Marcelo defende que PSD deve viabilizar programa de governo criar PDF versão para impressão
12-Out-2009
Marcelo Rebelo de SousaO ex-presidente do PSD, Marcelo Rebelo de Sousa, defendeu esta segunda-feira que o PSD deve viabilizar o Programa do Governo seja ele qual for, abstendo-se de apresentar moções de rejeição, e o Orçamento do Estado, seja ele qual for, para evitar uma crise governativa. Marcelo defendeu que "tem de se entrar numa descrispação": "O país não perceberia que não houvesse o bom senso de descrispar", disse.

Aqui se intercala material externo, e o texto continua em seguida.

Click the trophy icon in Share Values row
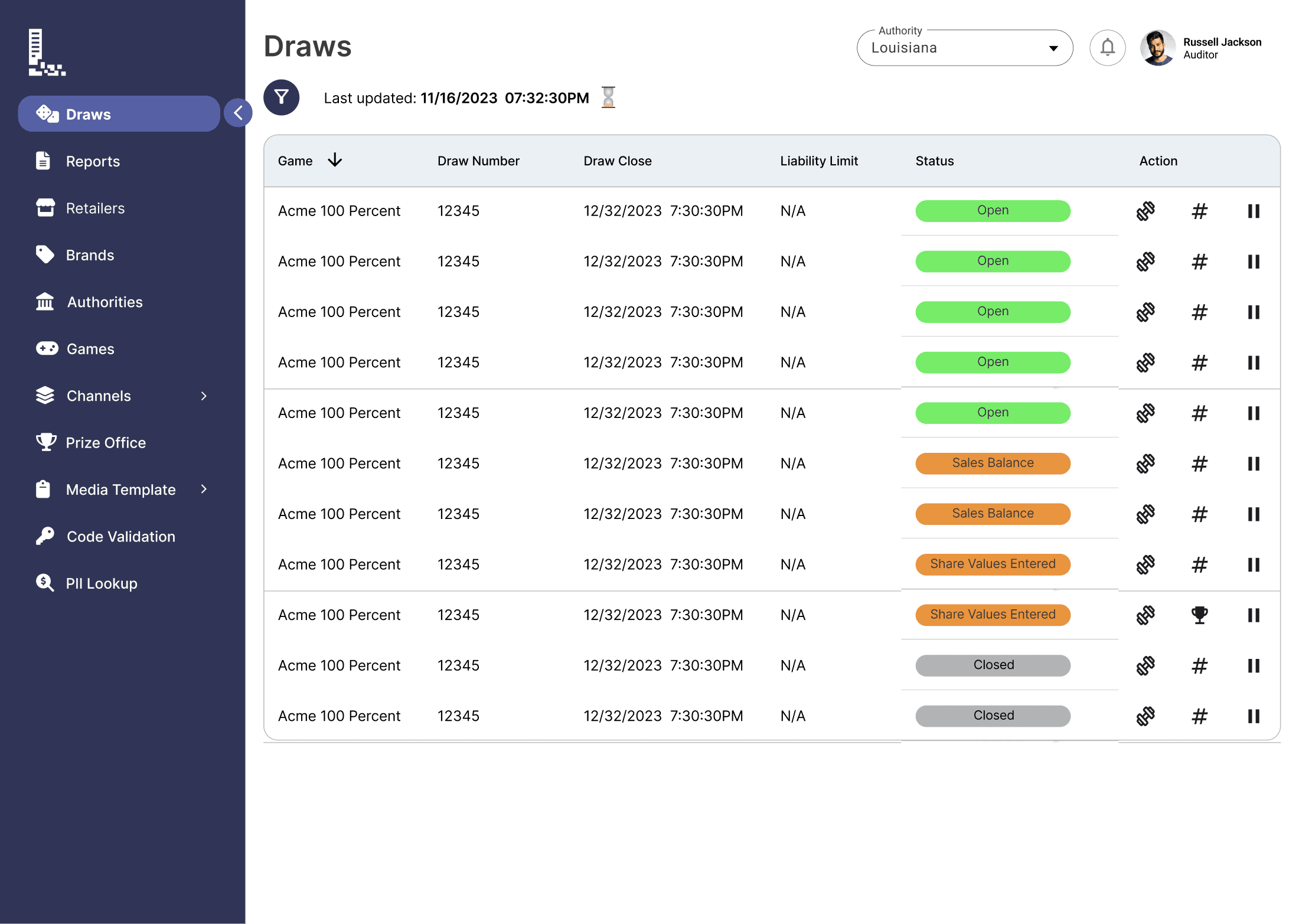1299x924 pixels. point(1199,615)
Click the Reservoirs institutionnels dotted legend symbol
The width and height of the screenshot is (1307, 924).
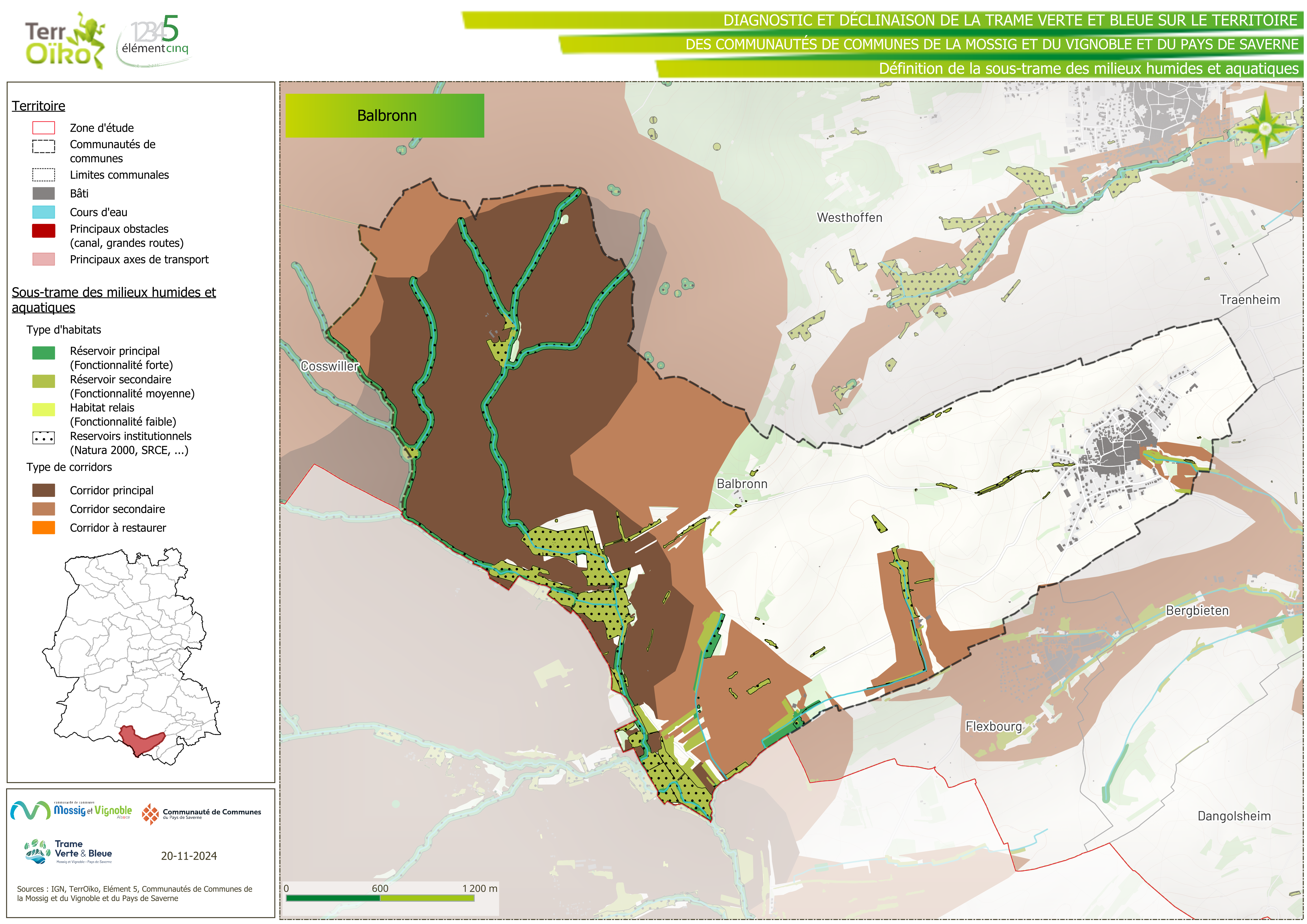coord(44,438)
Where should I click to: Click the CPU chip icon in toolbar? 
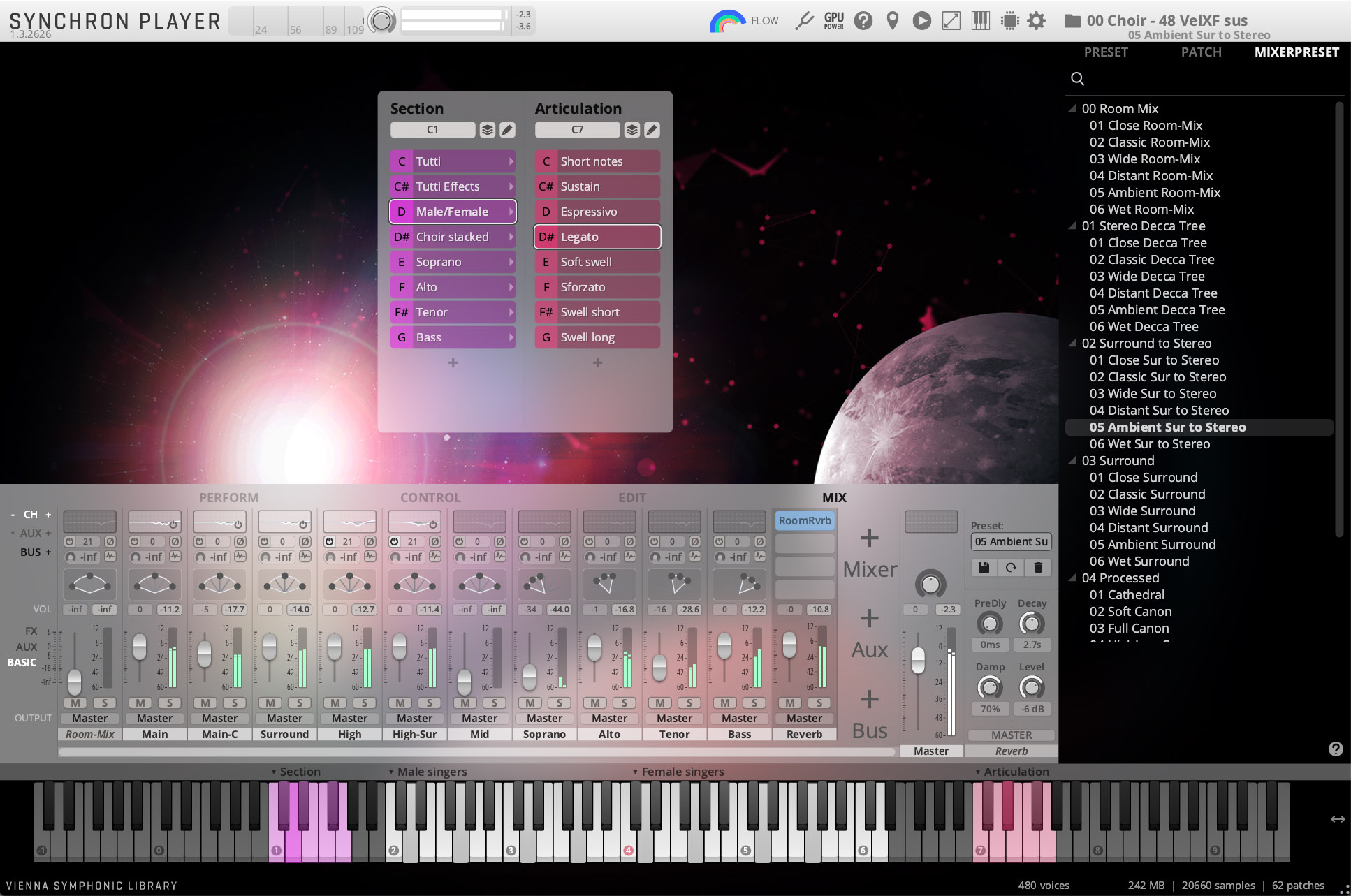pyautogui.click(x=1009, y=21)
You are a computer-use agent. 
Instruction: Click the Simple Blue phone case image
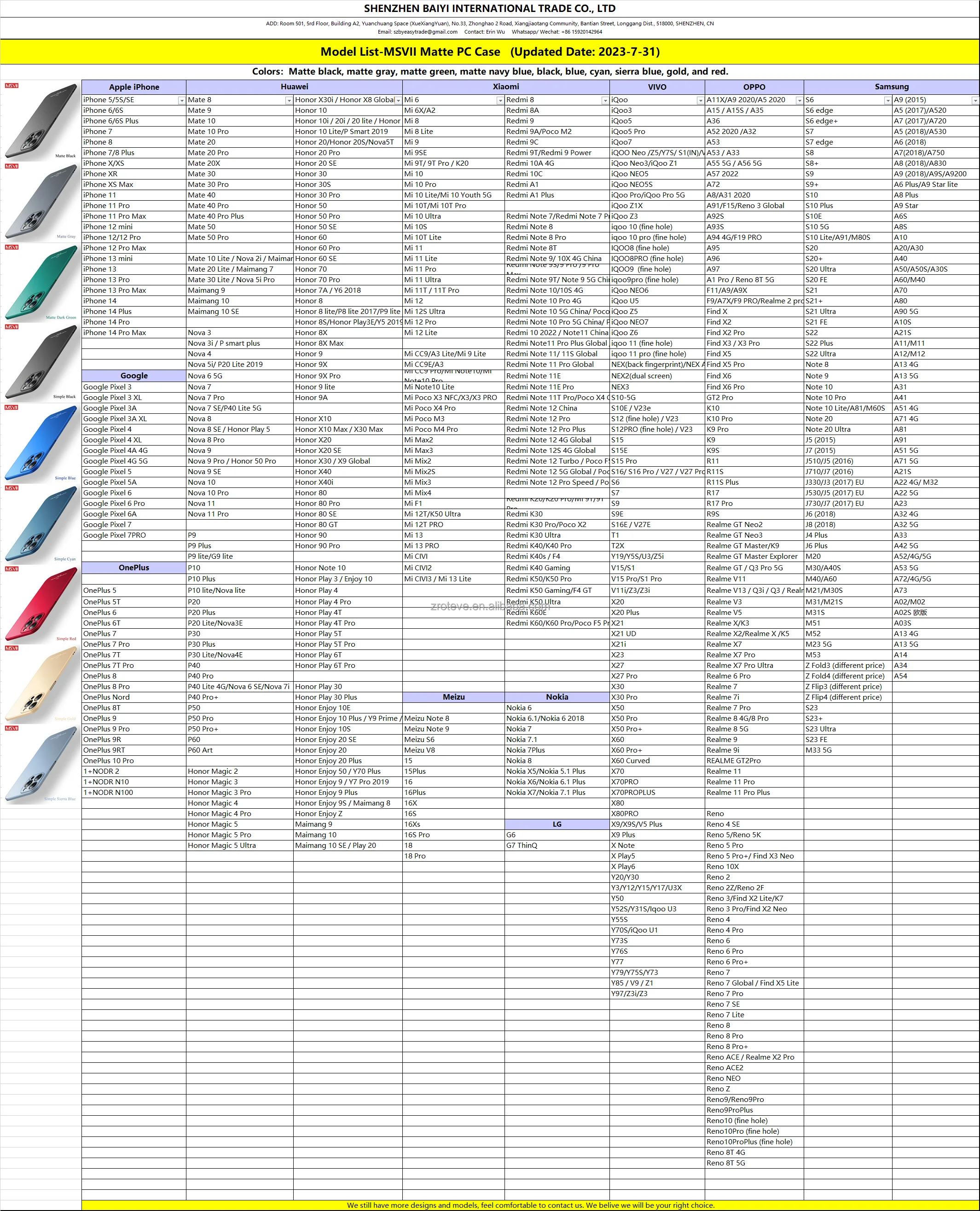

“Eu estranharia muito que os partidos avançassem com uma moção de rejeição do Programa do Governo. Estranharia muito, mas pode acontecer”, afirmou Marcelo Rebelo de Sousa, num discurso feito no final de um almoço organizado pela Associação dos Antigos Alunos da Faculdade de Ciências Empresariais da Universidade Católica.

“Eu penso que é óbvio que não faz sentido nenhum rejeitar o Governo. Portanto, naquilo que estiver nas mãos dos partidos da oposição a atitude sensata – parece-me a mim – é, depois do voto dos portugueses num quadro de três eleições, não criar um contexto de crise governativa à cabeça”, acrescentou.

Segundo o ex-presidente do PSD, encerrado o ciclo eleitoral composto por europeias, legislativas e autárquicas, os partidos devem ter “o bom senso de descrispar” e quem desencadear novas eleições será “punido severamente”.

“As eleições passaram. As campanhas eleitorais ferem sempre muito as pessoas, porque se radicalizam posições, se chamam coisas, defendem coisas muito opostas. Passado esse período, tem de se entrar numa descrispação. O país não perceberia que não houvesse o bom senso de descrispar. As pessoas estão fartas de eleições . Não venham agora com mais eleições daqui a seis meses, que isso é a loucura total. E quem desencadear isso é punido severamente”, considerou.

Quanto à votação do Orçamento do Estado para 2010, Marcelo Rebelo de Sousa afirmou que “no PSD não tem sido muito claro qual é o posicionamento, porque terá de ser debatido em Conselho Nacional e terá de se ver qual é a orientação que a direcção do partido irá adoptar”.

“A minha posição, do ponto de vista analítico e, já agora, como cidadão, é a de que não faz o mínimo sentido o Orçamento do Estado não ser viabilizado”, adiantou

“Não sei quem é que viabilizará, e como”, referiu o comentador político, antevendo que se o Orçamento do Estado for chumbado haveria “uma eleição antecipada, porque o PS, obviamente, não teria condições para governar”.

De acordo com Marcelo, se José Sócrates se demitisse nesse contexto a dissolução do Parlamento pelo Presidente da República seria “quase obrigatória” e “muito dificilmente” o PS não sairia reforçado dessas eleições legislativas antecipadas.